What is a brand?
A brand is the collection of product features and benefits, coupled with the company values, that consumers or 3rd parties associate with a name or symbol. Examples of the world’s most valuable brands include Coca Cola, Microsoft, Apple and Google (Alphabet).
A brand is distinct from a product. For example, VolksWagen is a brand, while there are multiple products such as the Polo and Golf etc. While the products (in this example cars) have their own identities and marketing campaigns (and in fact are sub-brands), the brand is represented across the entire range, through the dealer network and websites etc., becoming a common strand.
When a brand is experienced, it has a direct impact on the overall experience and sense of fulfilment that a consumer is left with, through the consistency, trust, service, reliability and tone that is encountered. When defined and executed consistently, consumers and 3rd parties will know what to expect of your company and your product, and how they will feel about the overall experience.
A brand is a statement, or set of statements, that defines:
- The type of business that you are
- The type of customers that you are selling to
- How you meet the needs of those customers
- What it is about your product or service that sets you apart from the competition
A brand is built by every single touch-point with a consumer, including:
- Communication: Every communication, whether it’s a PPC ad, display banner, Youtube video, email, letter, SMS or phone call must be consistent. Included within Communication, is the brand logo/ imagery and the tone of voice
- Internal behaviour: The way in which people interact with one-another will permeate into the way they interact with customers. It’s walking the talk.
- Products & design: The way that a product performs is critical to your brand, and it must perform against expectations. This includes supporting documentation, packaging, imagery, ease of use etc.

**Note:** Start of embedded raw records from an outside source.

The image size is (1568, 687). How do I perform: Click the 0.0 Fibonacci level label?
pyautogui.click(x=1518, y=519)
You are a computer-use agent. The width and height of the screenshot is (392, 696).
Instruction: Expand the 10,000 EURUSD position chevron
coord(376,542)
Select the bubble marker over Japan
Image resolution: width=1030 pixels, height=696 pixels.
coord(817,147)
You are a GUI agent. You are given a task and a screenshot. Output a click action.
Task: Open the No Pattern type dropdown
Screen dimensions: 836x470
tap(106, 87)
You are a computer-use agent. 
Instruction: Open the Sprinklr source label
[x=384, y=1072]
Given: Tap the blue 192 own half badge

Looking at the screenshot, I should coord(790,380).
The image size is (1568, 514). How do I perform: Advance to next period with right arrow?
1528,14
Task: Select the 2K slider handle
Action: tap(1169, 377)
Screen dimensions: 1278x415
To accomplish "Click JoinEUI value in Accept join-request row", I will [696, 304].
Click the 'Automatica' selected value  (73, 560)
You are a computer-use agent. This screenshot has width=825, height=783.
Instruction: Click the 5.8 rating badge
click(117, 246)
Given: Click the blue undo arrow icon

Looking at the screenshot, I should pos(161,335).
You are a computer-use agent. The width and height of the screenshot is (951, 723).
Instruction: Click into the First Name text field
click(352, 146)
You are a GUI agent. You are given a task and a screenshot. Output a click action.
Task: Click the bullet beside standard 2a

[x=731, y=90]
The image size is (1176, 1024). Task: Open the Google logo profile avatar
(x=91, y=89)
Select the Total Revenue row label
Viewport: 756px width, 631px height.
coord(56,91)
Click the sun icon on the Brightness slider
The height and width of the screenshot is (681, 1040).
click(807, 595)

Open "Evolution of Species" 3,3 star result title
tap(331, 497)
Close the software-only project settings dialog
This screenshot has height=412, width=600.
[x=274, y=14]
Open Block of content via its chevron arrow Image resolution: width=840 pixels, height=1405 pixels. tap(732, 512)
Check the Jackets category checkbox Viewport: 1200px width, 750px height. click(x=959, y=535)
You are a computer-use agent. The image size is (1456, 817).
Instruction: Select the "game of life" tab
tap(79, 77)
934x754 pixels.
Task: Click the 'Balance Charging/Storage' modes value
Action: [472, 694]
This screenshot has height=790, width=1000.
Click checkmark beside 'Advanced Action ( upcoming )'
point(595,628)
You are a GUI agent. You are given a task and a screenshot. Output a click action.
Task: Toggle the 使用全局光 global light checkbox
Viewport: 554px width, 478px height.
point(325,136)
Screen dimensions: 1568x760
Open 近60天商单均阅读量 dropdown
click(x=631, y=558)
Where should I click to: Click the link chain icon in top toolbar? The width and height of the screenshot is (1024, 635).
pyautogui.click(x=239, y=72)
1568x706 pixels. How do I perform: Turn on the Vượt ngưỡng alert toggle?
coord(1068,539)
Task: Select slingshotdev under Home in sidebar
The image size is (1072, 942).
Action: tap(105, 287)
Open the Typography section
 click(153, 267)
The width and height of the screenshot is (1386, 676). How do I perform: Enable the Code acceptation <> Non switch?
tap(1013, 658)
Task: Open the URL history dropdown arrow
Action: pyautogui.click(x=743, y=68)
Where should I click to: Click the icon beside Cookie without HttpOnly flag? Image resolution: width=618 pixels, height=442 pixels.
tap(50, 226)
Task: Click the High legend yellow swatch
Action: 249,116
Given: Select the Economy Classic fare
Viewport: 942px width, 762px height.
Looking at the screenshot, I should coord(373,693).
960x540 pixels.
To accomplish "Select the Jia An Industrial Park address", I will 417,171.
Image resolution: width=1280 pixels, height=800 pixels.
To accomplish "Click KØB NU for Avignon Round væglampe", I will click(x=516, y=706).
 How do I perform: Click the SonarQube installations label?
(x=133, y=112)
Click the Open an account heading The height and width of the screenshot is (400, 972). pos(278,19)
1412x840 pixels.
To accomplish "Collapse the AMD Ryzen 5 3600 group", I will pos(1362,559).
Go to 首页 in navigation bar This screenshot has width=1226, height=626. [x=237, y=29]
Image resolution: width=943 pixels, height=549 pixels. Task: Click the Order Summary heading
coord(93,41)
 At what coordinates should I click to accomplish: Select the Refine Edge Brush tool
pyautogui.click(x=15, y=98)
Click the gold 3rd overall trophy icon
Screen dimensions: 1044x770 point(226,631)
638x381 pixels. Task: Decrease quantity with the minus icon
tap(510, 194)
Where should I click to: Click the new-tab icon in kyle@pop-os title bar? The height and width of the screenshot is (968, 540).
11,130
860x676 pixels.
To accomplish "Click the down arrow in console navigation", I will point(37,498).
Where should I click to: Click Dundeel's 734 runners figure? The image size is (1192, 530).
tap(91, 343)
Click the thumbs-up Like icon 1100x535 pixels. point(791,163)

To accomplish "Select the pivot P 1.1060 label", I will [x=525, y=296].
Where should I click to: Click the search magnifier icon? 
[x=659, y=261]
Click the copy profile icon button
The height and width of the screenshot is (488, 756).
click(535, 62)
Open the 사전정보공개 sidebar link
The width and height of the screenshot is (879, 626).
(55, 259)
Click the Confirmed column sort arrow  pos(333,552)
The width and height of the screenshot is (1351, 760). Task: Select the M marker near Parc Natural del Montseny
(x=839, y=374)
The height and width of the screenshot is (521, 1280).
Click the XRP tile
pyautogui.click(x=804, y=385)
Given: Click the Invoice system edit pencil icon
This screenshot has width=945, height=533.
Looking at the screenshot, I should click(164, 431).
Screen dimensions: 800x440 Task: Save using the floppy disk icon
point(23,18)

- Distribution channels: Wherever you market and sell your product, whether this is a website, a shop/ store or a call centre, each channel must operate in line with the brand
- Employee recruitment: Careful employee selection will ensure that the people you work understand the brand, buy into it and then embody it, through all of their internal and external behaviours
- Pricing: Pricing will affect the perception of a brand. Premium brands will rarely compete on price or have sales. This builds an air of quality and exclusivity. e.g. Stellar Artois – reassuringly expensive
- Physical environment: Whether this is a shop, a call centre, a warehouse or your home where you meet clients and prospects, these should embody your brand, including the communications contained within. It will also include the attire of staff
- Customer service: The way you treat customers after they have purchased must align with the selling process, and will have a direct impact on retention, loyalty and advocacy
Why define a brand?
Taking the time to define your brand may seem un-necessary and a bit corporate, but it is an extremely worthwhile activity, and using the steps and examples provided won’t take too long. For some, a brand can seem relatively abstract, so it may not feel entirely natural. If this is the case, don’t worry about it too much – just go with the flow, and see what it looks like after the first iteration.
Identity and positioning
Defining your brand creates an identity and positioning, which will in itself result in a tone of voice and helps draw out key differentiators that you can use in your marketing communications. You will then be able to review these against your personas and your target audience in general. This creates a full loop, ensuring that you are pitching yourself to the right people, in the right way, about a product or service that will interest and benefit them.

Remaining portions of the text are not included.